Implement realtime signal processing in Python - how to capture audio continuously?

I'm planning to implement a "DSP-like" signal processor in Python. It should capture small fragments of audio via ALSA, process them, then play them back via ALSA.
To get things started, I wrote the following (very simple) code.
import alsaaudio
inp = alsaaudio.PCM(alsaaudio.PCM_CAPTURE, alsaaudio.PCM_NORMAL)
inp.setchannels(1)
inp.setrate(96000)
inp.setformat(alsaaudio.PCM_FORMAT_U32_LE)
inp.setperiodsize(1920)
outp = alsaaudio.PCM(alsaaudio.PCM_PLAYBACK, alsaaudio.PCM_NORMAL)
outp.setchannels(1)
outp.setrate(96000)
outp.setformat(alsaaudio.PCM_FORMAT_U32_LE)
outp.setperiodsize(1920)
while True:
l, data = inp.read()
# TODO: Perform some processing.
outp.write(data)
The problem is, that the audio "stutters" and is not gapless. I tried experimenting with the PCM mode, setting it to either PCM_ASYNC or PCM_NONBLOCK, but the problem remains. I think the problem is that samples "between" two subsequent calls to "inp.read()" are lost.

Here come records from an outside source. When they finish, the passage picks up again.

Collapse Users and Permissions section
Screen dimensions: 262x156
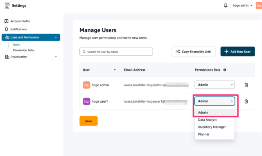tap(31, 37)
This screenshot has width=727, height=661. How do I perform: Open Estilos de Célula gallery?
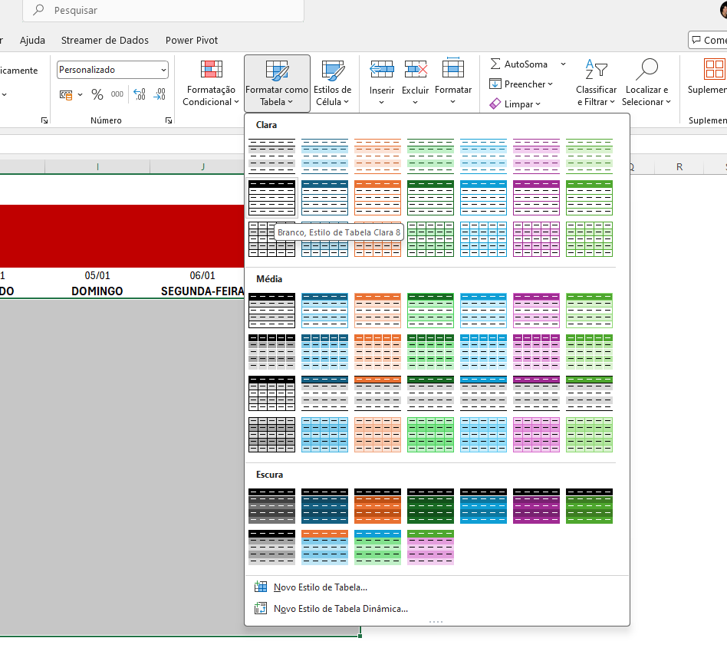tap(332, 84)
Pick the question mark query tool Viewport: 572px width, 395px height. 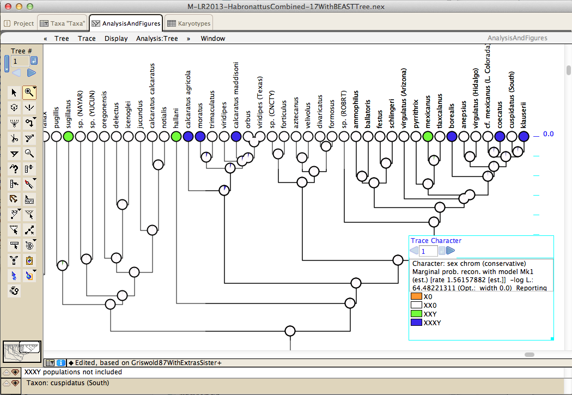click(14, 169)
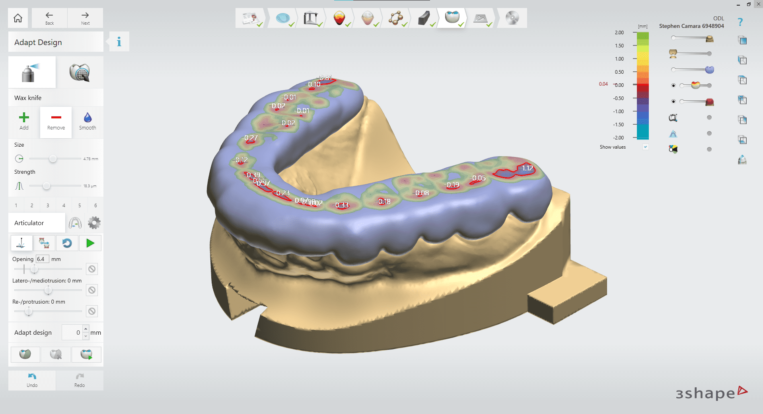Screen dimensions: 763x414
Task: Reset the articulator with the revert icon
Action: click(x=67, y=243)

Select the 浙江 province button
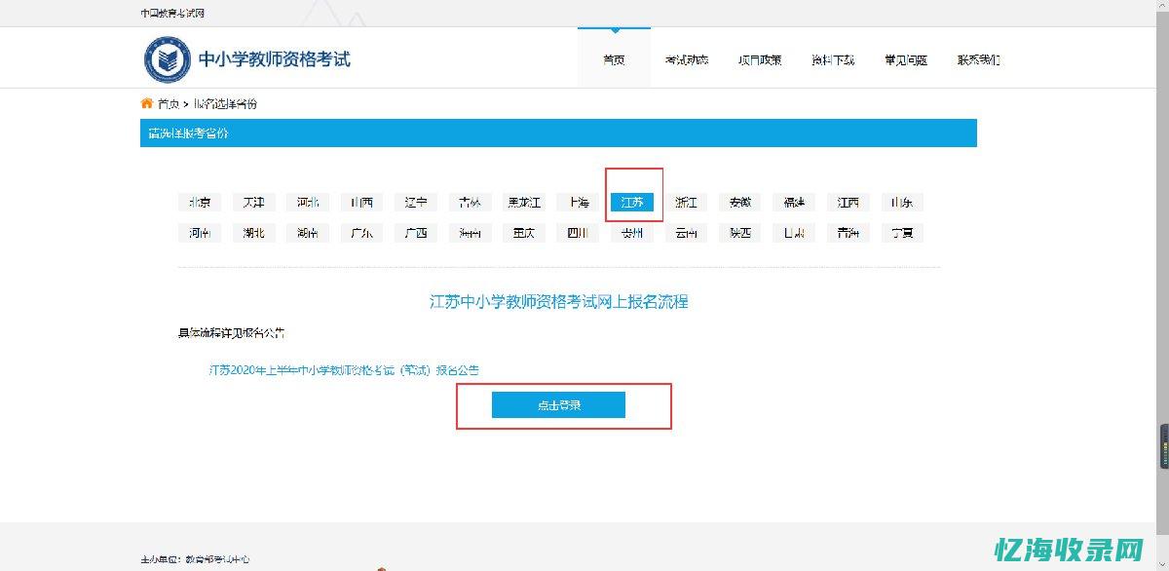pyautogui.click(x=685, y=202)
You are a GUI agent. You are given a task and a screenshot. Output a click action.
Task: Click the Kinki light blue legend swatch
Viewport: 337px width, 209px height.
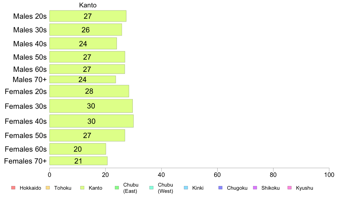click(186, 188)
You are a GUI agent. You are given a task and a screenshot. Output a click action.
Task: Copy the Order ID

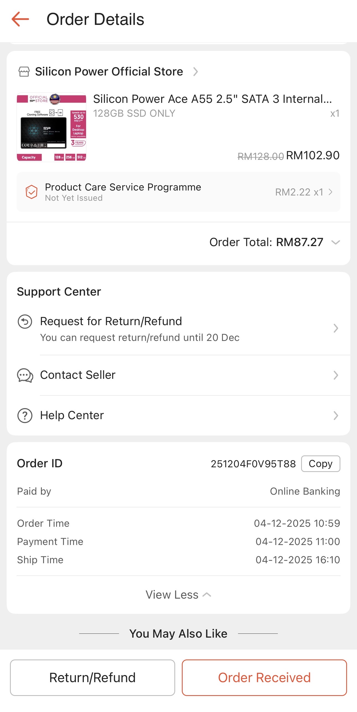tap(320, 464)
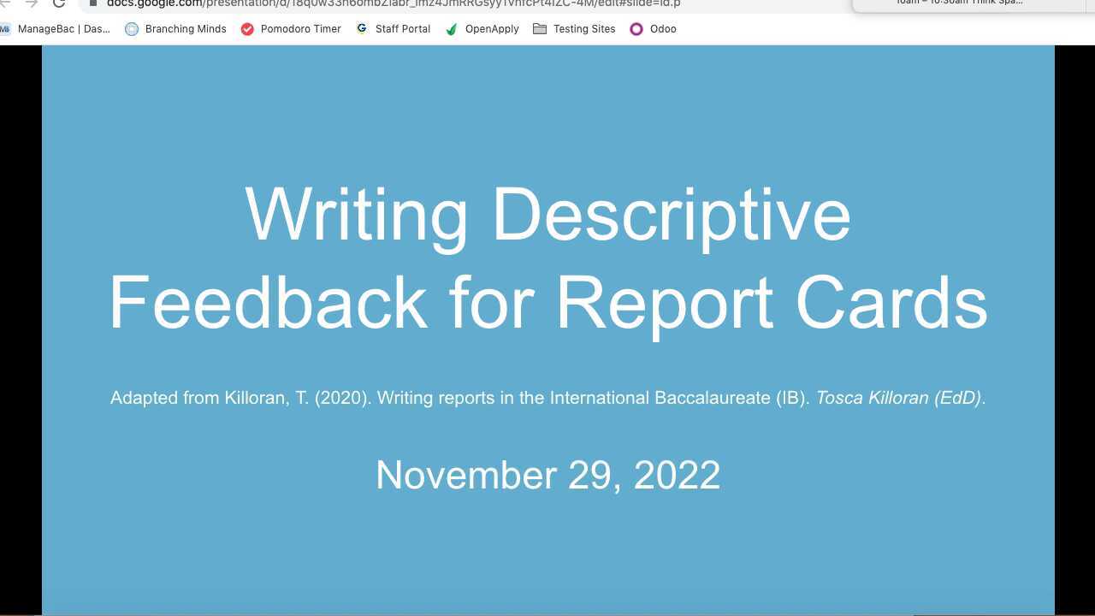
Task: Open the Branching Minds bookmark
Action: (x=185, y=28)
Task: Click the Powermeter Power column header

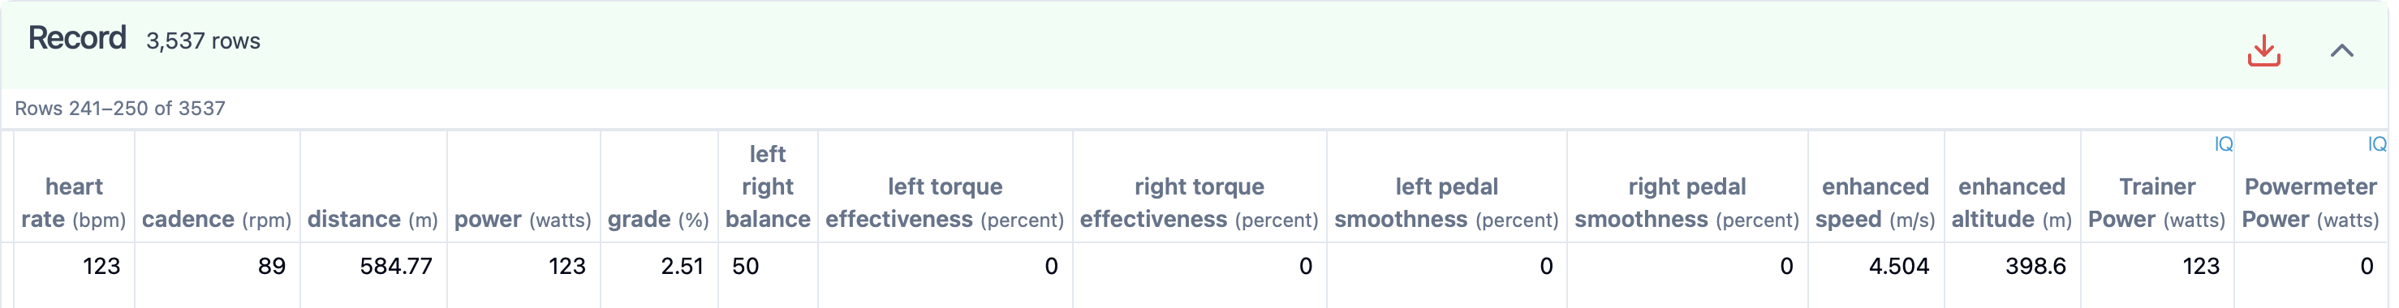Action: (2310, 203)
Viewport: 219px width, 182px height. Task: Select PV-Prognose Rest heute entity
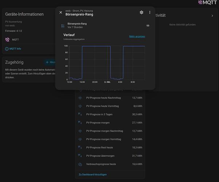click(x=110, y=147)
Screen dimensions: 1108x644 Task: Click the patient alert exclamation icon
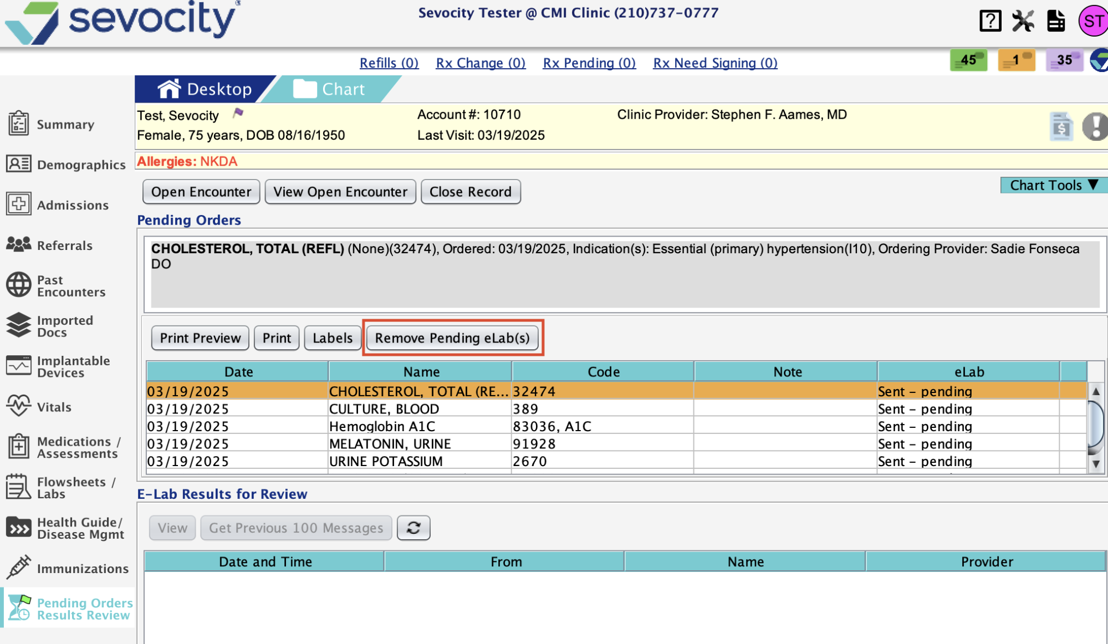[x=1095, y=126]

Is there a way to capture audio "continuously" in Python (preferably without the need for too "specific"/"non-standard" libraries)? I'd like the signal to always get captured "in the background" into some buffer, from which I can read some "momentary state", while audio is further being captured into the buffer even during the time, when I perform my read operations. How can I achieve this?

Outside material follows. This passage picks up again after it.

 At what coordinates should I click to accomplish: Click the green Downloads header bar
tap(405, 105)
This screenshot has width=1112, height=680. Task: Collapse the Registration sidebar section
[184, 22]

Even if I use a dedicated process/thread to capture the audio, this process/thread will always at least have to (1) read audio from the source, (2) then put it into some buffer (from which the "signal processing" process/thread then reads). These two operations will therefore still be sequential in time and thus samples will get lost. How do I avoid this?
Thanks a lot for your advice!
EDIT 2: Now I have it running.
import alsaaudio
from multiprocessing import Process, Queue
import numpy as np
import struct
"""
A class implementing buffered audio I/O.
"""
class Audio:
"""
Initialize the audio buffer.
"""
def __init__(self):
#self.__rate = 96000
self.__rate = 8000
self.__stride = 4
self.__pre_post = 4
self.__read_queue = Queue()
self.__write_queue = Queue()
"""
Reads audio from an ALSA audio device into the read queue.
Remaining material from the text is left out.